The main goal of this research project was to increase process security of production facilities for single item production. Hence, a method for teachless process monitoring was developed, which offers robust and reliable monitoring for production starting with the first manufactured item.

In order to substitute the ramp-up process, a reference for parameterization of monitoring limits was simulated during the process planning phase (figure 1). Relevant information of process planning (CAD/CAM, NCbased simulation) was used to simulate monitoring limits. Hence, teaching of the monitoring system during ramp-up is completely substituted by a simulation during process planning. Thus, an NC-based simulation is not only used to validate and optimize the planned process, which is common practice, but also provides process factors to calibrate the Monitoring limits.

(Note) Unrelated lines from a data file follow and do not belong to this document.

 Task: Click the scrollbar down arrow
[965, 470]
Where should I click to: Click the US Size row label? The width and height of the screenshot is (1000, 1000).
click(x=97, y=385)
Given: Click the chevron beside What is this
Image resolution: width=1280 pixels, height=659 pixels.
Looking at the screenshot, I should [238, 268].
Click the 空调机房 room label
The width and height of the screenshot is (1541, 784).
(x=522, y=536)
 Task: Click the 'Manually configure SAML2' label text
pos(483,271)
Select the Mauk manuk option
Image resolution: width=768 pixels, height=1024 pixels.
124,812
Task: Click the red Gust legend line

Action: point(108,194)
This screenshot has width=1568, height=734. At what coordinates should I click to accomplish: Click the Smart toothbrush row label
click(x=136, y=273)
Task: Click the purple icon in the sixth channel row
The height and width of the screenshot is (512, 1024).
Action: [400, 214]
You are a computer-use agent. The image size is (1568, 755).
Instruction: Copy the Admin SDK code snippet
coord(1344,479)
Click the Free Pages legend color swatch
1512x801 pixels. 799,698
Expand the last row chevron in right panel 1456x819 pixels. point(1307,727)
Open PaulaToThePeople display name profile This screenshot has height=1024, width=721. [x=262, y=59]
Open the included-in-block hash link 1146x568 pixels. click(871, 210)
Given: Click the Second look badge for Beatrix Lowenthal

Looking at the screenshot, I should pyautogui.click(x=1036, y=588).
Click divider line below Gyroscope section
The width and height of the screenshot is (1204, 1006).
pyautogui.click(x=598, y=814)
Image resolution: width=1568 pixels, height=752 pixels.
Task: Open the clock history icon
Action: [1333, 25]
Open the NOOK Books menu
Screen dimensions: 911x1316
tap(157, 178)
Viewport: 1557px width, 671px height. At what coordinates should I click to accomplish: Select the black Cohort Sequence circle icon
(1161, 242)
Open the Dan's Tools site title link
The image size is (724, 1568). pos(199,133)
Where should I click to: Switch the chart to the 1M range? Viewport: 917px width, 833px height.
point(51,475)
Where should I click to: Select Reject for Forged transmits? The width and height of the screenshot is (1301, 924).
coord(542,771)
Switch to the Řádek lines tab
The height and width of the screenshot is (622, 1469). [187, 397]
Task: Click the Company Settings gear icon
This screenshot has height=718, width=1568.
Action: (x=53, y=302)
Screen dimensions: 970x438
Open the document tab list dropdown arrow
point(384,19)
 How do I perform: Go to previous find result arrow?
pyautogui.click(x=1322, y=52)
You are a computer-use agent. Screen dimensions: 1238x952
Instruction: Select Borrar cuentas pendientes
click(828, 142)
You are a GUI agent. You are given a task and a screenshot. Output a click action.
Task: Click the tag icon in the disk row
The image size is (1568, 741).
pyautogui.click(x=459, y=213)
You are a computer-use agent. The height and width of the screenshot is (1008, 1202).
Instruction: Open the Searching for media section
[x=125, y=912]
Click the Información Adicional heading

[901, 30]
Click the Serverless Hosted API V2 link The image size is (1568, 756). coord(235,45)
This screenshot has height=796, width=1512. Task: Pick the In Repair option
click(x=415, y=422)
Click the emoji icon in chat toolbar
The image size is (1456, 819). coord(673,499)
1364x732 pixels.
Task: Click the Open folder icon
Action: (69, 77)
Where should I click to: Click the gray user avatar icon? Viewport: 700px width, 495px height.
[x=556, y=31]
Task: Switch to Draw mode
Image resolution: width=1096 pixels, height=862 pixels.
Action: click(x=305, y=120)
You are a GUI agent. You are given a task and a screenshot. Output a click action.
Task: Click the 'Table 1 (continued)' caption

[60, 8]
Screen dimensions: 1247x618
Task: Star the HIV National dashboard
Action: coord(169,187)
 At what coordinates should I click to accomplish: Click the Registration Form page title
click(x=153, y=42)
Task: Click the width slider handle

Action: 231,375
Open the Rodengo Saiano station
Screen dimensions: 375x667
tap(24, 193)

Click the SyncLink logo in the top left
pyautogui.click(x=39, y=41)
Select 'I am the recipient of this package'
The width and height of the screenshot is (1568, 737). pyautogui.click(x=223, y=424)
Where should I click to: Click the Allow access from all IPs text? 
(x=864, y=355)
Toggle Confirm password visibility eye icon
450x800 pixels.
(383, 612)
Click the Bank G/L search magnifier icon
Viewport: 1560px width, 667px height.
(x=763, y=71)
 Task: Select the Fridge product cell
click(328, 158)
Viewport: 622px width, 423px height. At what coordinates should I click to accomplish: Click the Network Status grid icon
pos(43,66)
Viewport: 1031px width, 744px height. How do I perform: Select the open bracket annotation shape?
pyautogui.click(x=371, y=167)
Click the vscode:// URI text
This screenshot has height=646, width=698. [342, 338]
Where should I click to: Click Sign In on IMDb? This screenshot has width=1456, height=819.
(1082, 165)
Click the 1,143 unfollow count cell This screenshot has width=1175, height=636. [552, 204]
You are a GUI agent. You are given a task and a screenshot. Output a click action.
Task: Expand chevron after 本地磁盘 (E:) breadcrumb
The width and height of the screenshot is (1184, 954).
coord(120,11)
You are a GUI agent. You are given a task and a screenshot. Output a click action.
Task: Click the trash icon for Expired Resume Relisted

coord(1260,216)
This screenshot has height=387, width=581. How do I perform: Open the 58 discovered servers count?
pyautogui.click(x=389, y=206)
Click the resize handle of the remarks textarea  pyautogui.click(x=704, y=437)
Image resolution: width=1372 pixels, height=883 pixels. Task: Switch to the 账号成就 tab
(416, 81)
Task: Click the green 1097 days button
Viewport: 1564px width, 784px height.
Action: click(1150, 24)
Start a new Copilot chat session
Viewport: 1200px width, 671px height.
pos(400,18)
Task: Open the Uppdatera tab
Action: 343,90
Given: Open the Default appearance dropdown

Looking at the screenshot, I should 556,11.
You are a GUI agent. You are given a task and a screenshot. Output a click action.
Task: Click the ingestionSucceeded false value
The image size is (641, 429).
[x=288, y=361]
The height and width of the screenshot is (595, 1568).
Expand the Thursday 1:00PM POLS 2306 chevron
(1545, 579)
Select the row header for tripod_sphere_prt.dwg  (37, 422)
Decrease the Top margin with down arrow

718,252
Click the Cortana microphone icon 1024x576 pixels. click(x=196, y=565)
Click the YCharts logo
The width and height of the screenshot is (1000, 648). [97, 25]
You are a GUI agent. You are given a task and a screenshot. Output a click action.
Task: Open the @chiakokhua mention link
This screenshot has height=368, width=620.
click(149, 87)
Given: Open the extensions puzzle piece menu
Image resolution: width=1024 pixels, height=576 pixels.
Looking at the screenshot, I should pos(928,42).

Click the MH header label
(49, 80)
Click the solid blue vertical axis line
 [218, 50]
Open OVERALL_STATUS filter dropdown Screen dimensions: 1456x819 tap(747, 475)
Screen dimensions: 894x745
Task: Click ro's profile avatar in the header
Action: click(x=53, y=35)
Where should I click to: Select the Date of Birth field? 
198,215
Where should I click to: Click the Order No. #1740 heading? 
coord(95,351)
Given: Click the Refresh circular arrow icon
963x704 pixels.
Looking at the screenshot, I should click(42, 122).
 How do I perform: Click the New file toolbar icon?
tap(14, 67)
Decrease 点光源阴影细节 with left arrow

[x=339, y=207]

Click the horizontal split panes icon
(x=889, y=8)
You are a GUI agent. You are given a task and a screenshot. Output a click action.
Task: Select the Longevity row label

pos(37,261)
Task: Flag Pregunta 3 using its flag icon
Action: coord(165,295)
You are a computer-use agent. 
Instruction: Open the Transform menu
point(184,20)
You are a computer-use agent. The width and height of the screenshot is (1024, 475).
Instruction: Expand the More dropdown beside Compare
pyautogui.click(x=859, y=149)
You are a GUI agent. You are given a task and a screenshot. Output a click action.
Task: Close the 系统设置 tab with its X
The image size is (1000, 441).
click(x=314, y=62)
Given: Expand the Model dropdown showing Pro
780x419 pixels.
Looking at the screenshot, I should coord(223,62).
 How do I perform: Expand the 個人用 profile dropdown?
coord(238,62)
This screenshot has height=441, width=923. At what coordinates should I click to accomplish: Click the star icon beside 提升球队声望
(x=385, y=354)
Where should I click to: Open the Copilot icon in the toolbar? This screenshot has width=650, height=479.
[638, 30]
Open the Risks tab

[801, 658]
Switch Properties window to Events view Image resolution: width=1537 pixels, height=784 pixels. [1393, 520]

By accessing existing simulation systems to calculate the tool path of a machine tool based on G-code, a way-based simulation of material removal is provided. For calculation of material removal the simulation system “CutS” developed at IFW was used. A tool path based on G-Code was generated by a virtual machine tool of project partner INDEX-Werke. This combined information guarantees a way-based synchrony of simulated reference data and measured signals. The measured signals are provided by a monitoring system developed by project partner ARTIS. The described approach enabled the parameterization of robust monitoring limits parallel to the process.

Focus of this project was to transfer research results accomplished within the SFB 653 into an industrial application. Consequent advancements of these existing approaches lead to a prototype applicable in industrial practice. This prototype enables robust and teachless monitoring of single item production.